The project to exploit the wrinkling took off when Lacour joined Wagner’s lab in 2001. She found she could modify the gold layer’s waviness by depositing the gold in thin stripes through a mask. Obligingly, as figure 2 shows, the wrinkles line up across the stripe—just the arrangement for acting as a source of built-in compressive strain along the length of the stripe.
Figure 2. Gold deposited on silicone develops a wavy, wrinkled pattern because the silicone has a greater coefficient of thermal expansion than does gold. (a) On large areas, the wrinkles run in all directions. (b) But in stripes, the wrinkles line up perpendicular to the direction of the stripe.
To investigate the stripes’ performance, Lacour made samples like the one shown in figure 1. The samples consisted of roughly 1-mm-thick strips of PDMS topped with gold stripes 100 nm thick and 250 µm wide. A 5-nm underlayer of chromium helped the gold stick to the PDMS. Her experimental setup consists of a homemade microtensile tester for stretching the samples, meters for measuring resistance and elongation, and a video camera attached to a microscope for observing the samples.

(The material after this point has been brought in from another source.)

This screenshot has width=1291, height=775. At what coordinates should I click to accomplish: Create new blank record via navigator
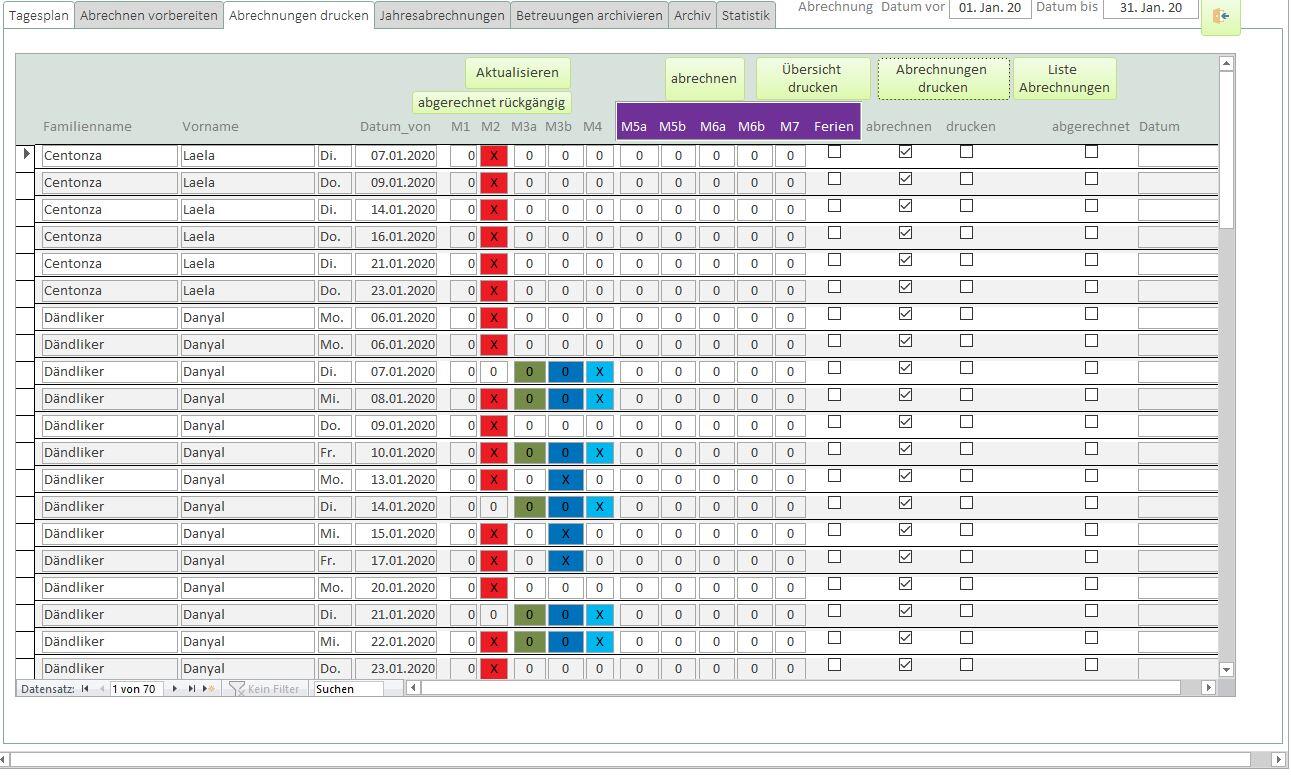point(208,689)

According to calculations by Suo and his post-doc Huang, the gold stripes should have a built-in compressive strain of about 0.4%. Lacour, therefore, expected to see the breaking strain increase by 0.4 percentage points to about 1.5%. As she ratcheted up the strain, the stripe’s resistance increased linearly. To her surprise, the resistance stayed in the linear regime up to a strain of about 8%. The stripe didn’t break. Higher strains brought another surprise. As figure 3 shows, the resistance rose more sharply above 8% strain, but it didn’t become infinite—even at 22% strain.
Figure 3. Resistance increases with applied strain in two regimes. Below a strain of about 8%, the increase is linear (blue points and left-hand scale). Above 8%, the increase accelerates (red points and right-hand scale), but even at a strain of 22%, the resistance remains finite.

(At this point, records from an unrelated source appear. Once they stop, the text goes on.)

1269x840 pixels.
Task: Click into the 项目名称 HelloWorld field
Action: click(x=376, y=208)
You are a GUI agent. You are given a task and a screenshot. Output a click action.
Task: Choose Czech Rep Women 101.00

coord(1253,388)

The video showed what was happening. As the strain increased from zero, small cracks opened along the edges of the stripe. The cracks steadily widened and lengthened, causing the linear rise in resistance. At around 16% strain, the cracks extended all the way across the stripe, but the resistance, though high, remained finite. Lacour and Wagner don’t know why the severed stripe conducts, but they suspect the small-scale roughness of the PDMS surface might play a role. Some of the gold, along with chromium from the adhesive underlayer, could remain in troughs on the surface and provide electrical connection across the gap.

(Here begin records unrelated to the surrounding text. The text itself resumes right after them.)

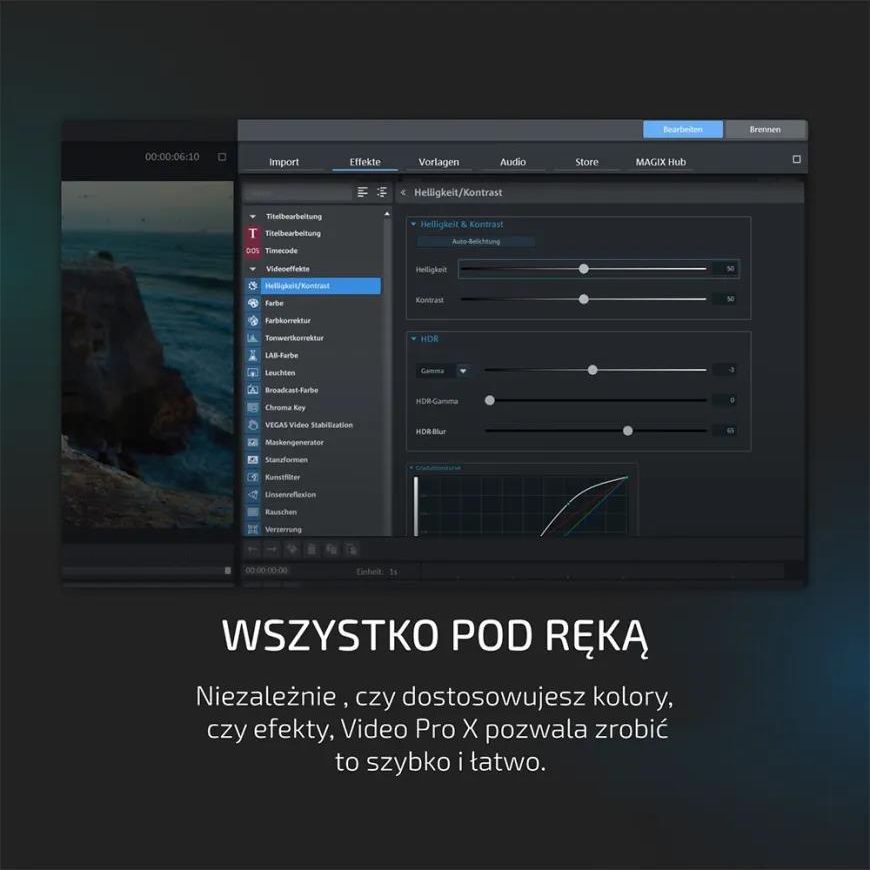Image resolution: width=870 pixels, height=870 pixels.
Task: Open the Chroma Key effect
Action: [x=285, y=408]

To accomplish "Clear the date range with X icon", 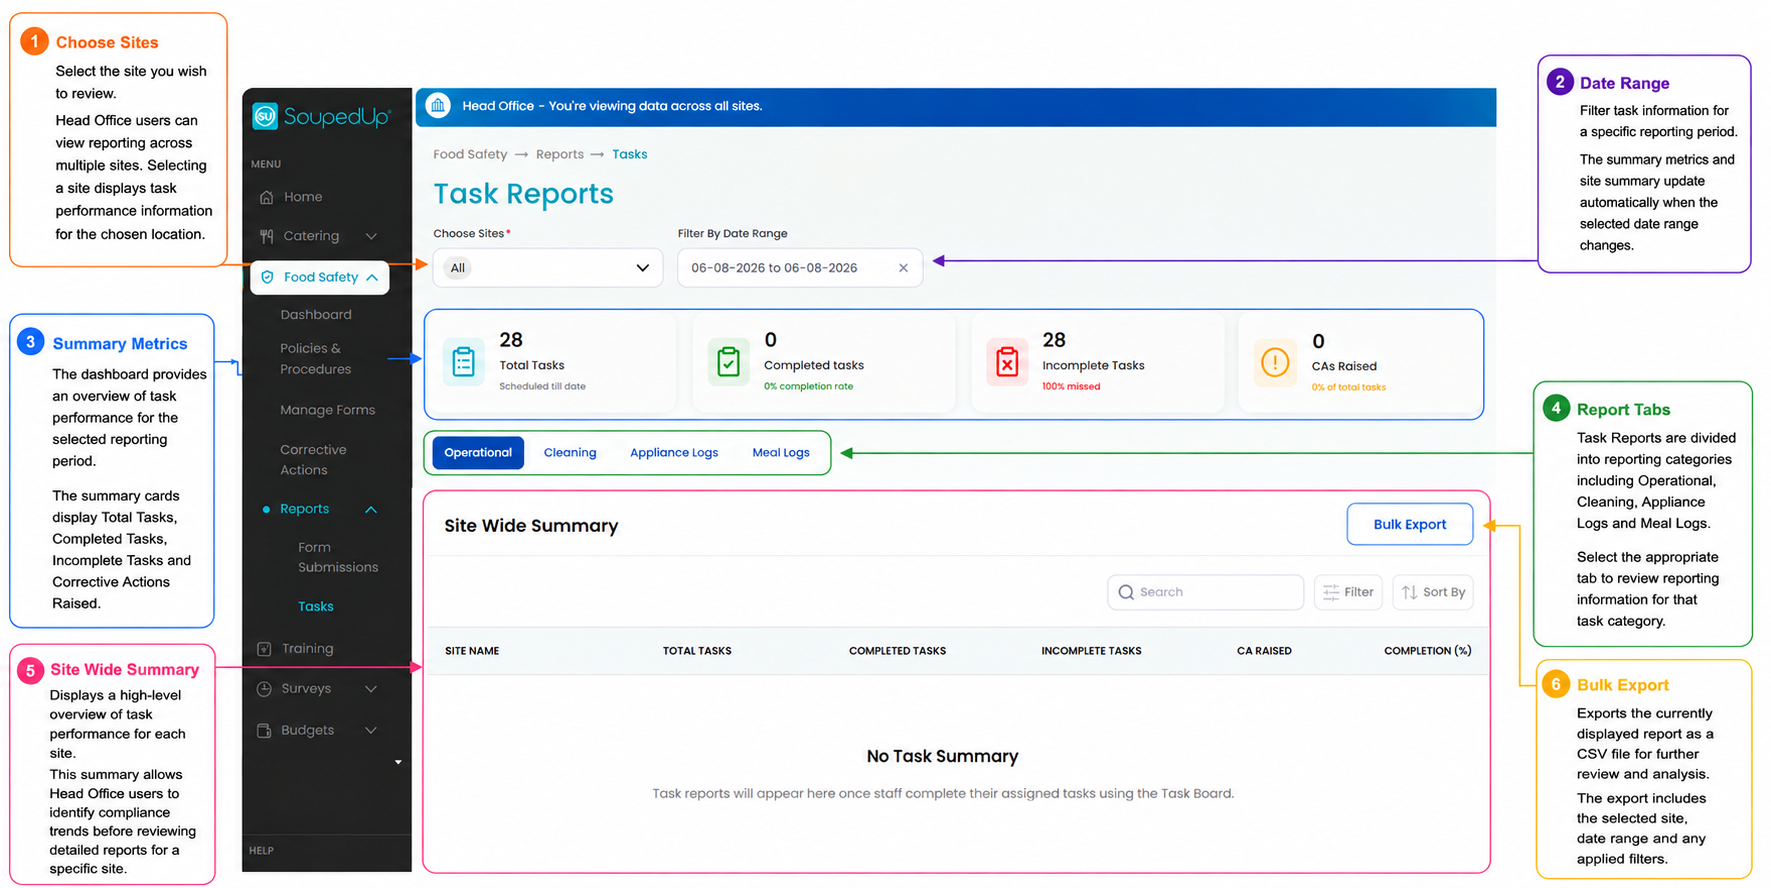I will [x=903, y=268].
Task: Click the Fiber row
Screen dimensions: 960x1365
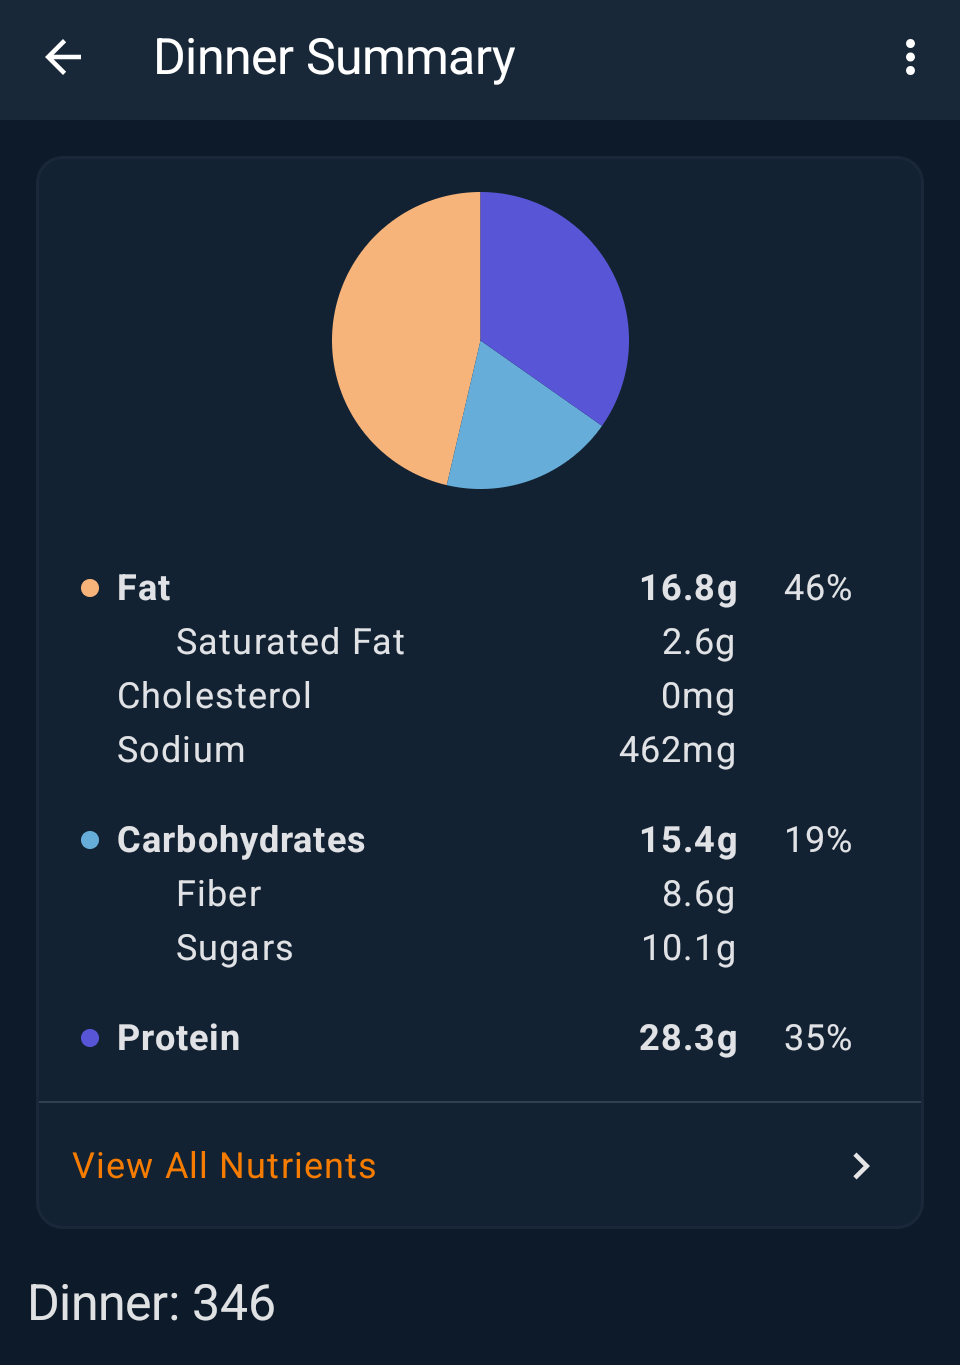Action: coord(219,894)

Why doesn’t the stripe break at the predicted strain of 1.5%? Suo says that the flexible substrate suppresses necking. A neck, he points out, needs free space to form and lengthen. If the film is stuck to the substrate, that room for expansion is off limits.
To function as a sensitive skin component, an interconnect has to repeatedly endure strains of 10% or more. With that goal in mind, Lacour, assisted by graduate student Joyelle Jones and undergraduate Catriona Chambers, performed two additional experiments, which they reported at the Materials Research Society’s spring meeting in San Francisco.
In the first experiment, they stretched samples up to 12 times between zero and 10% strain. The resistance behaved the same way, regardless of the cycle. In the second experiment, Lacour, Jones, and Chambers aimed to boost the stripe’s built-in compressive stress by depositing gold on strained PDMS. The trick worked. Prestraining the substrate by 10–15% raised the stripe’s breaking strain from 16% to 40%.
Despite these successes, much remains to be done, including figuring out how to make interconnects that cross each other. Still, Wagner hopes one day to realize one of his visions: to make a circuit that he can fold up and put in his pocket like a handkerchief.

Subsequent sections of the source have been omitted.